**** Material provided ****
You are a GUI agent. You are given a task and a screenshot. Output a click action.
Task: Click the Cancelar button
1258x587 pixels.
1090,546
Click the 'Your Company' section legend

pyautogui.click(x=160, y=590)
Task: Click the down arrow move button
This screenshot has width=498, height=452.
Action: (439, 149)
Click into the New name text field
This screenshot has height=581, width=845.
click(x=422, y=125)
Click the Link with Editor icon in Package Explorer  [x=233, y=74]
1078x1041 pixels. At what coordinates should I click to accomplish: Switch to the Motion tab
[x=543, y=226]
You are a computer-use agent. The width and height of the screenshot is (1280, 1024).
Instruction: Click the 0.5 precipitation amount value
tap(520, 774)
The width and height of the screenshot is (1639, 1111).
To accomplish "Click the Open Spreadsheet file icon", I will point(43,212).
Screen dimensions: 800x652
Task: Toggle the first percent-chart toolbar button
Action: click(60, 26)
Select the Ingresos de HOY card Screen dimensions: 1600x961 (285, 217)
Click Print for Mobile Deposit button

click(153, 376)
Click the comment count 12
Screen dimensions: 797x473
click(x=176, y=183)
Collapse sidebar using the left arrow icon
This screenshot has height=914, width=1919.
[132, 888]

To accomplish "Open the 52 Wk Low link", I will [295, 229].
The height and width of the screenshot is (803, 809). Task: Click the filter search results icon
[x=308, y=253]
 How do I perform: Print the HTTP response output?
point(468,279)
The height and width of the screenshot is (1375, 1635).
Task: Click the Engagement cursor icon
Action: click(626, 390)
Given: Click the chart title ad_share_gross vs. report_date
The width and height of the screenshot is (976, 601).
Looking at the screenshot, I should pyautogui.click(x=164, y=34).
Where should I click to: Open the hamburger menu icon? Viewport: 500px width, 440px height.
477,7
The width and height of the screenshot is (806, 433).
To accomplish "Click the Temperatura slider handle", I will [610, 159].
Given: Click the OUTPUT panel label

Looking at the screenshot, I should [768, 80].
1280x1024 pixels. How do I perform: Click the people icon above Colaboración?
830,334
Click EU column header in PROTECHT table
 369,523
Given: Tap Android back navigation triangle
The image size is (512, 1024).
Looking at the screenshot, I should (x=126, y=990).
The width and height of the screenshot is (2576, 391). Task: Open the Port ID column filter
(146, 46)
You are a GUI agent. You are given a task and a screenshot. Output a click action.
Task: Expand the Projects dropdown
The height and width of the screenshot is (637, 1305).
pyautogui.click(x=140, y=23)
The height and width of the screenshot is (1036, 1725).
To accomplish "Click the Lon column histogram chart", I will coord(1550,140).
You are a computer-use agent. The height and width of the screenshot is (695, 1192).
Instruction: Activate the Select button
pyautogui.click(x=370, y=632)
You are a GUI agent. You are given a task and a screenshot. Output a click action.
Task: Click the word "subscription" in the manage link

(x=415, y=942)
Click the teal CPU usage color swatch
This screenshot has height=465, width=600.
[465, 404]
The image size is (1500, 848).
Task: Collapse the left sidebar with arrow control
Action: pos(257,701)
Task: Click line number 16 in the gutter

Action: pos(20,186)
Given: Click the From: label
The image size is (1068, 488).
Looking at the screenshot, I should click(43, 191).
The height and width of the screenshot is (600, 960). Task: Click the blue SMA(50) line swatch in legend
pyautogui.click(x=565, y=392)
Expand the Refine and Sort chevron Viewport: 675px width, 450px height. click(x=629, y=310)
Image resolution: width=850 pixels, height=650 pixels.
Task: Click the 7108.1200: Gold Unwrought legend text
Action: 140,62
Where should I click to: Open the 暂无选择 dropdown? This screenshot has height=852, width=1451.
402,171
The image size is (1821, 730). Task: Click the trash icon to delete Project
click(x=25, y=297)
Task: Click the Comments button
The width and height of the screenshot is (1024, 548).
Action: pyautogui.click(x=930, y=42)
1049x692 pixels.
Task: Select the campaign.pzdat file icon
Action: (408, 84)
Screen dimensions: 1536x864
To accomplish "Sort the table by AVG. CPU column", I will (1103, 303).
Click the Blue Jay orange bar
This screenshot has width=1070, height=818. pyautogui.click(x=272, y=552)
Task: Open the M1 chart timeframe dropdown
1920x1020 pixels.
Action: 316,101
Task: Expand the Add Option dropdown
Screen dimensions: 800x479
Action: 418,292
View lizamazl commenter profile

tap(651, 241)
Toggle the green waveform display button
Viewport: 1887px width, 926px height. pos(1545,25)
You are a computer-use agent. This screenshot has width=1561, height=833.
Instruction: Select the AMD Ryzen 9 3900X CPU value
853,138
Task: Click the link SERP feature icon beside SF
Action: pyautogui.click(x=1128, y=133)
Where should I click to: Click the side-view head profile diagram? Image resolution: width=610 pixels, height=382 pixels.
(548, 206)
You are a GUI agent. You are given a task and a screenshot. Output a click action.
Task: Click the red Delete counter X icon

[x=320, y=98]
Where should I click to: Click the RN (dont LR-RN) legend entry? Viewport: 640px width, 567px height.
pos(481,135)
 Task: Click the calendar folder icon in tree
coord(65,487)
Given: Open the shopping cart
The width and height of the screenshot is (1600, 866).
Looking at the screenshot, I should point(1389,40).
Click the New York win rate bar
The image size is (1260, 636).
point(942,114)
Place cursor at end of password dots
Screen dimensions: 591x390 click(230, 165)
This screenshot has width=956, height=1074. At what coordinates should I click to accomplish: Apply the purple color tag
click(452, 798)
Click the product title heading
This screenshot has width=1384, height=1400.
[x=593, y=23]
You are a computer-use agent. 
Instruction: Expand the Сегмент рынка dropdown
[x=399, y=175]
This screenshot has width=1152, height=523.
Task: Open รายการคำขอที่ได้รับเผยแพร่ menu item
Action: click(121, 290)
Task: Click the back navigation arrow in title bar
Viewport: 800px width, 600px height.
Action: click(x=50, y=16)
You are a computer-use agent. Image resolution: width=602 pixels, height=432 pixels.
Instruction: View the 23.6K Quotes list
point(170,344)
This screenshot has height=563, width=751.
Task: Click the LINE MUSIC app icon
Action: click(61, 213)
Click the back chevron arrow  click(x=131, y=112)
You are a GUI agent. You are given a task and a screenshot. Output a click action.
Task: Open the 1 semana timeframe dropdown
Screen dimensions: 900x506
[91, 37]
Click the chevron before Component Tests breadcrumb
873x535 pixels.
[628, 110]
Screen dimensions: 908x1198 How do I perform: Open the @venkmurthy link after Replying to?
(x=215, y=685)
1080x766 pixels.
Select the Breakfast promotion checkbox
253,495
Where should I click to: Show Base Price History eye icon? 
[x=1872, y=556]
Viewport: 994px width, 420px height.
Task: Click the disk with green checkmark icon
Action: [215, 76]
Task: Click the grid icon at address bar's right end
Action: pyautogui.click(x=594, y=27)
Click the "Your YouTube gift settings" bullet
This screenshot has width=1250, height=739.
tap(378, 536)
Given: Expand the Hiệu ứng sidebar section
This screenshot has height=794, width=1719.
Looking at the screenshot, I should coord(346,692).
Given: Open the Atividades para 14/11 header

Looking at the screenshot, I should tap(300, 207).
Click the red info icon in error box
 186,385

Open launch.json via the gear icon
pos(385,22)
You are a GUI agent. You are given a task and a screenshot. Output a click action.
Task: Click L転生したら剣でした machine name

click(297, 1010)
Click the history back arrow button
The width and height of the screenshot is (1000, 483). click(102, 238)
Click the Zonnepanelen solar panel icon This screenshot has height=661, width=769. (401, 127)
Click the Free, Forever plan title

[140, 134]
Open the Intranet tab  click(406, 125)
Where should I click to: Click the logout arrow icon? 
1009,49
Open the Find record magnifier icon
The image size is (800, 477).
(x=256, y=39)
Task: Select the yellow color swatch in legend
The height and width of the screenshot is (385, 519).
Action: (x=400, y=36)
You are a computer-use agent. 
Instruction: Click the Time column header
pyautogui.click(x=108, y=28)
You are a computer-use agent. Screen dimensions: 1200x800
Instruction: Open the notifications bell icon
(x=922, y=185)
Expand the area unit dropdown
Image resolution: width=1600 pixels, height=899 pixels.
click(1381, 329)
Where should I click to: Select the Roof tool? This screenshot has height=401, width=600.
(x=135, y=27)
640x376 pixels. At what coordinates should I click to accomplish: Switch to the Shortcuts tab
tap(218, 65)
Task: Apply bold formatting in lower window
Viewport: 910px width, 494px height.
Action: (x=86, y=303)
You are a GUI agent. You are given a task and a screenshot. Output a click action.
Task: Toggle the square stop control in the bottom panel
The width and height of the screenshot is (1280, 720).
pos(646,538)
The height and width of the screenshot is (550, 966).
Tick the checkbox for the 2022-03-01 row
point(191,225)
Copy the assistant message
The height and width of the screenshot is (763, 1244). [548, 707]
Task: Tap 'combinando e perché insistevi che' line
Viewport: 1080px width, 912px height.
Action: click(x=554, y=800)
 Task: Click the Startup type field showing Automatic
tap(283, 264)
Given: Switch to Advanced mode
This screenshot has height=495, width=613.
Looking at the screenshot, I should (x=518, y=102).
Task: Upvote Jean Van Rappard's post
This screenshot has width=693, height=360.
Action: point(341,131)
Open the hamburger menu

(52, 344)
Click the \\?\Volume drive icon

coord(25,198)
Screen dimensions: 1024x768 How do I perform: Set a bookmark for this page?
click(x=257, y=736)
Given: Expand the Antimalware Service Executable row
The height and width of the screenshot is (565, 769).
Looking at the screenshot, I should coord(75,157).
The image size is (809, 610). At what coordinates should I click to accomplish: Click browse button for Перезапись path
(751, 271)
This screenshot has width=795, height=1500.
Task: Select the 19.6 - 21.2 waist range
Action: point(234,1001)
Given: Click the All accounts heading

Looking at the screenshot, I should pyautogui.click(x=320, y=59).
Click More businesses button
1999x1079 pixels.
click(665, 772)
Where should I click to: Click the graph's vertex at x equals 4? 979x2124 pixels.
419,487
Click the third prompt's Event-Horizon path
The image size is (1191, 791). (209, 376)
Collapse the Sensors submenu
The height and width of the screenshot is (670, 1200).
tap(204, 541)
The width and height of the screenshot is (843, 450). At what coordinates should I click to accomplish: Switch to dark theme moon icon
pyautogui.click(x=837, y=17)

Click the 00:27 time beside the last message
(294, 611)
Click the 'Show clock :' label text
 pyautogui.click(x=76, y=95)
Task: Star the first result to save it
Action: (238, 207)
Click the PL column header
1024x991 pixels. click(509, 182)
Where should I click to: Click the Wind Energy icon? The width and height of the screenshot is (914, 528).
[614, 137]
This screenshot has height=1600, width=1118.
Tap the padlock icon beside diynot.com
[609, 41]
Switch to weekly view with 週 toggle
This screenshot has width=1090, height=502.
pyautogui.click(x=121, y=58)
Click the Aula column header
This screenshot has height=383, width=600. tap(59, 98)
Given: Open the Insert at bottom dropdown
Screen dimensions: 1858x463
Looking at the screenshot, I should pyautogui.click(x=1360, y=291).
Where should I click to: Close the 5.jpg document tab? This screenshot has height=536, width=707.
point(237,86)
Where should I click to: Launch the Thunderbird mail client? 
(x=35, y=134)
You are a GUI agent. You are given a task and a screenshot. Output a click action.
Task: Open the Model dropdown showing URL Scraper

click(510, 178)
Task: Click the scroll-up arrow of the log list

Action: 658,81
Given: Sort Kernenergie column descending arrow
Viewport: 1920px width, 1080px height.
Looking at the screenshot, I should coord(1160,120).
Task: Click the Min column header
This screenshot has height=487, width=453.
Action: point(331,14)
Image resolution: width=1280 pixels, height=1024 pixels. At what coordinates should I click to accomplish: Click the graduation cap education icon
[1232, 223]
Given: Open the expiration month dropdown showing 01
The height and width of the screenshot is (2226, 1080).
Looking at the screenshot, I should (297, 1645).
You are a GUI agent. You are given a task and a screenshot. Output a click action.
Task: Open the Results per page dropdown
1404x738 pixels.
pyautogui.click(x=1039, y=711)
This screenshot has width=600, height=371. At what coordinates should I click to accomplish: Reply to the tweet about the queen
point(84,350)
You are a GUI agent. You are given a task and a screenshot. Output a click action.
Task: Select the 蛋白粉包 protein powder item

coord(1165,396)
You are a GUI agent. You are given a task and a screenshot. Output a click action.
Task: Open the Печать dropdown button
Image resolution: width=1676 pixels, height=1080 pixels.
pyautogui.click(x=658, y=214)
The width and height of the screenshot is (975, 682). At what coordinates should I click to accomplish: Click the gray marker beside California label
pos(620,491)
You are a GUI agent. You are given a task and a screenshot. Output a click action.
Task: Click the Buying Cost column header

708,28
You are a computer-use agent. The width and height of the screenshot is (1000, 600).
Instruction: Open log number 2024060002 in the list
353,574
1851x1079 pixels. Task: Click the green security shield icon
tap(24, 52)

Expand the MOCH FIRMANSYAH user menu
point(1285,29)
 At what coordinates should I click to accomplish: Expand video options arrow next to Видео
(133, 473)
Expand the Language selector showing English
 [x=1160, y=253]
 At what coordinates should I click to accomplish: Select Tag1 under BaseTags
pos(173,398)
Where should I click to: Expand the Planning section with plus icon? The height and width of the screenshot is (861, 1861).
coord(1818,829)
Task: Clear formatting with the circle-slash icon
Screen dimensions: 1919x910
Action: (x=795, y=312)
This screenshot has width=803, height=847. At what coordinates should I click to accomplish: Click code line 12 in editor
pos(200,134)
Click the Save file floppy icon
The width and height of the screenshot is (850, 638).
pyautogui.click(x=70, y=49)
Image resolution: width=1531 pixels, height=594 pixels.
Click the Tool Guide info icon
****
Count how many lines in the material above hold the word "bottom", then write the number and nothing more.

● **Solution for this exercise**
2